__REQUIREMENT__
Repeat every entry, word for word, leaving no line out.

** Opening SUPPLIED MATERIAL block **

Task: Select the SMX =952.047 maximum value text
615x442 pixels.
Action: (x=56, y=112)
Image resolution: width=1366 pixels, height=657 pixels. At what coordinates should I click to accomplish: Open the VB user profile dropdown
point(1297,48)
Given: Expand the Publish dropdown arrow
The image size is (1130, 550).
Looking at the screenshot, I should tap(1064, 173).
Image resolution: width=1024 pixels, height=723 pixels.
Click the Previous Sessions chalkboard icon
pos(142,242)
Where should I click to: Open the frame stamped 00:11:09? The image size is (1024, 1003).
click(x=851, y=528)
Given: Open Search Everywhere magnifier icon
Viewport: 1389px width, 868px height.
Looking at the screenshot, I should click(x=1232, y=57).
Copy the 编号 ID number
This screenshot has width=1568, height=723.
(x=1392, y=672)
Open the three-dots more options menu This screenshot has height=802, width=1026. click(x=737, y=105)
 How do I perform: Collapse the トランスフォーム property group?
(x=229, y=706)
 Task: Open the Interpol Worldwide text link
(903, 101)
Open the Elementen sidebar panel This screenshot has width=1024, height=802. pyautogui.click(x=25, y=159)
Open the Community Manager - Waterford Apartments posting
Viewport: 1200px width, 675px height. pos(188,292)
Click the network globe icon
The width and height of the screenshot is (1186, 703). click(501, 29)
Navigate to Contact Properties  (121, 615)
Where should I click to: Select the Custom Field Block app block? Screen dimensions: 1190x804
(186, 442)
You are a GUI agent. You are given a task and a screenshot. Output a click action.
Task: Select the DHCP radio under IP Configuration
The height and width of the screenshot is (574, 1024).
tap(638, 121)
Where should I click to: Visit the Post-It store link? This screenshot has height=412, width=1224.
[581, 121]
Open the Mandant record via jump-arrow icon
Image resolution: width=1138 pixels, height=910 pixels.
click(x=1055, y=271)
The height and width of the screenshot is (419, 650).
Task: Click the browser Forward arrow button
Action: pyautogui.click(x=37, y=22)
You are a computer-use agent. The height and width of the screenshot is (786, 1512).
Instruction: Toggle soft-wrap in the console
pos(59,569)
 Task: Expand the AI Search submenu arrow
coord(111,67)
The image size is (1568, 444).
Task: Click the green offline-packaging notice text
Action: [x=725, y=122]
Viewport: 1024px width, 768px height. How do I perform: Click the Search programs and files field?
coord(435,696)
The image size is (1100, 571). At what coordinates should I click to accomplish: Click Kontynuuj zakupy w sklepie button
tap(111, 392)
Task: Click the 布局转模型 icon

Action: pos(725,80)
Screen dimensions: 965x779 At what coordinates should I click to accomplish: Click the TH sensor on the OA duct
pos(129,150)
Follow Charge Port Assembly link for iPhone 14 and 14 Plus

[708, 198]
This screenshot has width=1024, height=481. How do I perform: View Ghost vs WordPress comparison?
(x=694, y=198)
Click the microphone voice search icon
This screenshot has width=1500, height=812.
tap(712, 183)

** Closing SUPPLIED MATERIAL block **

__OUTPUT FOR THIS EXERCISE__
Task: Select the SMX =952.047 maximum value text
615x442 pixels.
Action: (x=56, y=112)
Image resolution: width=1366 pixels, height=657 pixels. At what coordinates should I click to accomplish: Open the VB user profile dropdown
point(1297,48)
Given: Expand the Publish dropdown arrow
The image size is (1130, 550).
Looking at the screenshot, I should tap(1064, 173).
Image resolution: width=1024 pixels, height=723 pixels.
Click the Previous Sessions chalkboard icon
pos(142,242)
Where should I click to: Open the frame stamped 00:11:09? The image size is (1024, 1003).
click(x=851, y=528)
Given: Open Search Everywhere magnifier icon
Viewport: 1389px width, 868px height.
Looking at the screenshot, I should click(x=1232, y=57).
Copy the 编号 ID number
This screenshot has width=1568, height=723.
(x=1392, y=672)
Open the three-dots more options menu This screenshot has height=802, width=1026. click(x=737, y=105)
 How do I perform: Collapse the トランスフォーム property group?
(x=229, y=706)
 Task: Open the Interpol Worldwide text link
(903, 101)
Open the Elementen sidebar panel This screenshot has width=1024, height=802. pyautogui.click(x=25, y=159)
Open the Community Manager - Waterford Apartments posting
Viewport: 1200px width, 675px height. pos(188,292)
Click the network globe icon
The width and height of the screenshot is (1186, 703). click(501, 29)
Navigate to Contact Properties  (121, 615)
Where should I click to: Select the Custom Field Block app block? Screen dimensions: 1190x804
(186, 442)
You are a GUI agent. You are given a task and a screenshot. Output a click action.
Task: Select the DHCP radio under IP Configuration
The height and width of the screenshot is (574, 1024).
tap(638, 121)
Where should I click to: Visit the Post-It store link? This screenshot has height=412, width=1224.
[581, 121]
Open the Mandant record via jump-arrow icon
Image resolution: width=1138 pixels, height=910 pixels.
click(x=1055, y=271)
The height and width of the screenshot is (419, 650).
Task: Click the browser Forward arrow button
Action: pyautogui.click(x=37, y=22)
You are a computer-use agent. The height and width of the screenshot is (786, 1512).
Instruction: Toggle soft-wrap in the console
pos(59,569)
 Task: Expand the AI Search submenu arrow
coord(111,67)
The image size is (1568, 444).
Task: Click the green offline-packaging notice text
Action: [x=725, y=122]
Viewport: 1024px width, 768px height. How do I perform: Click the Search programs and files field?
coord(435,696)
The image size is (1100, 571). At what coordinates should I click to accomplish: Click Kontynuuj zakupy w sklepie button
tap(111, 392)
Task: Click the 布局转模型 icon

Action: pos(725,80)
Screen dimensions: 965x779 At what coordinates should I click to accomplish: Click the TH sensor on the OA duct
pos(129,150)
Follow Charge Port Assembly link for iPhone 14 and 14 Plus

[708, 198]
This screenshot has width=1024, height=481. How do I perform: View Ghost vs WordPress comparison?
(x=694, y=198)
Click the microphone voice search icon
This screenshot has width=1500, height=812.
tap(712, 183)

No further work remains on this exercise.